PROBLEM:
What you return must be every line below that includes the word "computer".

Stored items
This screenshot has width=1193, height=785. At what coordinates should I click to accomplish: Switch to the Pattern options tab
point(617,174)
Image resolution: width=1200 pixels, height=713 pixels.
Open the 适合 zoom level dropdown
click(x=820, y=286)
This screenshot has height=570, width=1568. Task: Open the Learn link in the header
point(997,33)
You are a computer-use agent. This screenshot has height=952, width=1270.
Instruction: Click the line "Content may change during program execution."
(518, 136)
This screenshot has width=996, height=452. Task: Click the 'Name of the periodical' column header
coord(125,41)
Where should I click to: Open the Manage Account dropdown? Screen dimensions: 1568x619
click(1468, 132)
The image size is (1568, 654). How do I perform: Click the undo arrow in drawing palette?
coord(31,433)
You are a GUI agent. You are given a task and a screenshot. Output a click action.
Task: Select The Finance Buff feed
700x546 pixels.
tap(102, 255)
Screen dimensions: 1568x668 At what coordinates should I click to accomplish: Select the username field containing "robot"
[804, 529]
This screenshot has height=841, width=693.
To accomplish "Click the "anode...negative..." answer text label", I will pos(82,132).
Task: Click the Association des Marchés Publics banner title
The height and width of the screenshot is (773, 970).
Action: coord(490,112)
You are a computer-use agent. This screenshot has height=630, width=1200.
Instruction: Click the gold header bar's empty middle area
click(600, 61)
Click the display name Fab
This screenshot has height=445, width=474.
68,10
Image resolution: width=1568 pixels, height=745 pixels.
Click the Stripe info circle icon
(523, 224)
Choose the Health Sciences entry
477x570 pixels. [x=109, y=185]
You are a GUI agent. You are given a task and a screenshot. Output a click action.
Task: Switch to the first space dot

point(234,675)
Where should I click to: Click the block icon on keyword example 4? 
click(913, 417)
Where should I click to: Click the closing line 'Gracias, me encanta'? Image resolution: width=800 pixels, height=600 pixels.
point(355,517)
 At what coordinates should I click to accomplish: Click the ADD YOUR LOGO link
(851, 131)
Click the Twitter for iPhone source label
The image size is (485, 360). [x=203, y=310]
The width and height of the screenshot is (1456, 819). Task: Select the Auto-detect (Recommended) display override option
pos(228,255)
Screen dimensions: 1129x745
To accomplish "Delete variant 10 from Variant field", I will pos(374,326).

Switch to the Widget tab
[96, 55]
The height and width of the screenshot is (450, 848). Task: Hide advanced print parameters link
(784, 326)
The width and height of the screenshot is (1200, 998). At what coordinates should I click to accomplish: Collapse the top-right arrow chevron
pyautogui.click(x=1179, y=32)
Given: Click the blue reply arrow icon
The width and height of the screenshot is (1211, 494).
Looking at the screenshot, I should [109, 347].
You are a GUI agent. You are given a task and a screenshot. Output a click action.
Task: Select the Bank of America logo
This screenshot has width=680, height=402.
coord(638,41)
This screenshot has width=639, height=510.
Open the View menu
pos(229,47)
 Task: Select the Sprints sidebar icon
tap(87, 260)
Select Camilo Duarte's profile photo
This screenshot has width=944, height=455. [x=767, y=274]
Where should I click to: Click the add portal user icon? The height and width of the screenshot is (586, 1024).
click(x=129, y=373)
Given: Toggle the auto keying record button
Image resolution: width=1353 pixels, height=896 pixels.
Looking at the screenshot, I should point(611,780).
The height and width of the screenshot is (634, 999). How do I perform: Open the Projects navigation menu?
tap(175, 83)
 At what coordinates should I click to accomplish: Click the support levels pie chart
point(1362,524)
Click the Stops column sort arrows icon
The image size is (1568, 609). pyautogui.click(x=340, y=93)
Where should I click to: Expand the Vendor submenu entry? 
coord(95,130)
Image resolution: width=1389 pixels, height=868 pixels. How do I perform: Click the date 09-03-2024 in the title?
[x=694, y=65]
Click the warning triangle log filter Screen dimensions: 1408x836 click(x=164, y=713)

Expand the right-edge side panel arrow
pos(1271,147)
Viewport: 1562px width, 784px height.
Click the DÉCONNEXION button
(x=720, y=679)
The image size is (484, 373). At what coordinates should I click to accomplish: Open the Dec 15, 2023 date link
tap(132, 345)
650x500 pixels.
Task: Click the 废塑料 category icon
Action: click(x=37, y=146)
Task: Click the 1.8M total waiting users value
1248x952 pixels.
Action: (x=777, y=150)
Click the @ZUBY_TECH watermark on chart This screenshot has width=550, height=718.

EXERCISE ANSWER:
You are a computer-use agent. This screenshot has height=952, width=1270.
You are a computer-use agent. This screenshot has height=630, width=1200.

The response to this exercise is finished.